Even the latest player in the market — DeepSeek — has the same vulnerabilities as those found in its competitors, it seems
On 30 Jan 2025, cyber researchers released some findings regarding the generative AI (GenAI) chatbots’ potential for use in creating malicious code and other cyber threats.
Using a technique called “jailbreaking”, researchers had been using prompts specifically crafted to exploit any potential weaknesses and guardrails built into the GenAI chatbots. Successful jailbreaks have far-reaching implications. They potentially enable malicious actors to weaponize large language models (LLMs) for spreading misinformation, generating offensive material or even facilitating malicious activities like scams or manipulation.
With a focus on evaluating the vulnerability to jailbreaking of the latest GenAI chatbot, DeepSeek, the findings were that:
- Like all other GenAI chatbots, DeepSeek was susceptible to manipulation.
- Three methods of jailbreaking had elicited a range of harmful outputs, from detailed instructions for creating dangerous items like Molotov cocktails to generating malicious code for attacks like SQL injection and lateral movement.
- The success of these three distinct jailbreaking techniques suggests the potential effectiveness of other, yet-undiscovered jailbreaking methods. This highlights the ongoing challenge of securing LLMs against evolving attacks.
- As LLMs become increasingly integrated into various applications, addressing these jailbreaking methods is important in preventing their misuse and in ensuring responsible development and deployment of this transformative technology.

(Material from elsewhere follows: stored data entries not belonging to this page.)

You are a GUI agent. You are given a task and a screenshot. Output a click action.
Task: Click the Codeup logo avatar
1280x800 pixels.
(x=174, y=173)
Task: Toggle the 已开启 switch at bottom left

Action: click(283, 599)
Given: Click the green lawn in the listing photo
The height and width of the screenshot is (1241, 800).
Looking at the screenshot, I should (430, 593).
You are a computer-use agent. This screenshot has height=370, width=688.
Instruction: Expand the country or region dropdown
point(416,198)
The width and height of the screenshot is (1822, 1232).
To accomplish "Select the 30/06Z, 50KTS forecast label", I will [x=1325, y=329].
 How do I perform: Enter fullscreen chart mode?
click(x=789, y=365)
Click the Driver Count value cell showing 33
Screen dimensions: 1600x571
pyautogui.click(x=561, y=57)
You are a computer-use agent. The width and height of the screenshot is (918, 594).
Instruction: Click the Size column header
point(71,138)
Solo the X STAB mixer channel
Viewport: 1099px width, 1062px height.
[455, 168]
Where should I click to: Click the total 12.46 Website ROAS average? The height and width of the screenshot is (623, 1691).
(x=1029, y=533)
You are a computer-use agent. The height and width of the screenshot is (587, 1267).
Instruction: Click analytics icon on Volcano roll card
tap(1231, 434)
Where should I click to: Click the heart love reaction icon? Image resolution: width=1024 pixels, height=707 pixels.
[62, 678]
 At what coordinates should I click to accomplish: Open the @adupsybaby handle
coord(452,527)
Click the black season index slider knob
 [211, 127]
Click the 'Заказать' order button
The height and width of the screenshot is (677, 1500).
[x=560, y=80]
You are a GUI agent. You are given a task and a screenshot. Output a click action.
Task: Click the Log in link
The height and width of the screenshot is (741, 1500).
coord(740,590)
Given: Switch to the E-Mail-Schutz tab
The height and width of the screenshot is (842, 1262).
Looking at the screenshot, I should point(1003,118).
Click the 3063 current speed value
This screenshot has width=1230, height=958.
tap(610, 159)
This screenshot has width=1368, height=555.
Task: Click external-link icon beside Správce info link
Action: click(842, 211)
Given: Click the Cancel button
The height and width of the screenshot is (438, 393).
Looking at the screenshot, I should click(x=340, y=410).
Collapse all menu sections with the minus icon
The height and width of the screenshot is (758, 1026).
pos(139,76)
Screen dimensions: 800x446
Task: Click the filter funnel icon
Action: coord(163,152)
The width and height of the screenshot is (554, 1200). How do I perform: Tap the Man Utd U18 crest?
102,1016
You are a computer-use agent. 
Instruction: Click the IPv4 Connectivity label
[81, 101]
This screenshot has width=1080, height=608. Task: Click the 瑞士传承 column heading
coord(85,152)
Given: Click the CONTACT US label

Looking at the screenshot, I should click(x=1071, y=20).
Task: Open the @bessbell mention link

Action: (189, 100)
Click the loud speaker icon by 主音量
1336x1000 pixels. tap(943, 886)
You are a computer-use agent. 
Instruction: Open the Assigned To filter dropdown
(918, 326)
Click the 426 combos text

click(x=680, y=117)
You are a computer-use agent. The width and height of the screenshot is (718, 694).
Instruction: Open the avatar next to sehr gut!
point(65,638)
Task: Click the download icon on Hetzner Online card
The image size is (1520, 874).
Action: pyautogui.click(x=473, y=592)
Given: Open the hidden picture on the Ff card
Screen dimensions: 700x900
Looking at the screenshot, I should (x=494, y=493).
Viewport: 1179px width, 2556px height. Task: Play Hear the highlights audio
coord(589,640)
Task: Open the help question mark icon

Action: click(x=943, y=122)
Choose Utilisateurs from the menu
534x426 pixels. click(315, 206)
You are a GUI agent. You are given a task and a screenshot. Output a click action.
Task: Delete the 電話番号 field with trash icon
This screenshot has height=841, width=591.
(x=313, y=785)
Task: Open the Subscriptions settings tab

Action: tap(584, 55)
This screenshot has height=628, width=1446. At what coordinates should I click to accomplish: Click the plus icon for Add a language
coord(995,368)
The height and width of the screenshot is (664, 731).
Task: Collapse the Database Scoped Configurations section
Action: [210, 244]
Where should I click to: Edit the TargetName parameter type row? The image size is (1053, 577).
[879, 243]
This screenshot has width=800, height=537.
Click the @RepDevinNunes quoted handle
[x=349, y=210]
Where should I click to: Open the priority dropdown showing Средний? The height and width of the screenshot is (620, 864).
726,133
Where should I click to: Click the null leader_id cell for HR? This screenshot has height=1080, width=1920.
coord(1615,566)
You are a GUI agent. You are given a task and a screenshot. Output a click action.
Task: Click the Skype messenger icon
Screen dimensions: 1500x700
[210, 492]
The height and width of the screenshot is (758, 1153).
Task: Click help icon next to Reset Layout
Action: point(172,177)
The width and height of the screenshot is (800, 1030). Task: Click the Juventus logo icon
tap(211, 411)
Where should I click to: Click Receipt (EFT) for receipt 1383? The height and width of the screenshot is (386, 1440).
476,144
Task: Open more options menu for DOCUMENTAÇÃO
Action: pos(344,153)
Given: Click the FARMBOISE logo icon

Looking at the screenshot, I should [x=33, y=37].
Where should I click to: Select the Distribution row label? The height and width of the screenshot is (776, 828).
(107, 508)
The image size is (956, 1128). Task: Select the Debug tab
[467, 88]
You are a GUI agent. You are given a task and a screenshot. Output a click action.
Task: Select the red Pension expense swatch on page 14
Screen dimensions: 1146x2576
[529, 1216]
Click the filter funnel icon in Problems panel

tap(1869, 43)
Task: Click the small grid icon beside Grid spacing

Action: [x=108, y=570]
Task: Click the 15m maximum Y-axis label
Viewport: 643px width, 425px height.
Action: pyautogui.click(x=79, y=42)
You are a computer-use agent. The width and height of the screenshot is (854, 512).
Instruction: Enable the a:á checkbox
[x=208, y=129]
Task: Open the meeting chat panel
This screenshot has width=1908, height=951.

- While it can be challenging to guarantee complete protection of any LLM against all jailbreaking techniques, organizations can implement security measures that can help monitor when and how employees are using LLMs. This becomes crucial when employees are using unauthorized third-party LLMs.
According to Philippa Cogswell, Vice President & Managing Partner (Asia Pacific & Japan), Unit 42, the firm conducting the jailbreaking tests, “we can’t always trust that LLMs will work as they intend — they are able to be manipulated… (and) assume that LLM guardrails can be broken and safeguards need to be built-in at the organizational level… As organizations look to leverage these models, we have to assume threat actors are doing the same — with the goal of accelerating the speed, scale, and sophistication of cyberattacks. We’ve seen evidence that nation state threat actors are leveraging OpenAI (ChatGPT) and Gemini to launch attacks, improve phishing lures, and write malware. We expect attacker capabilities will get more advanced as they refine their use of AI and LLMs and even begin to build AI attack agents.”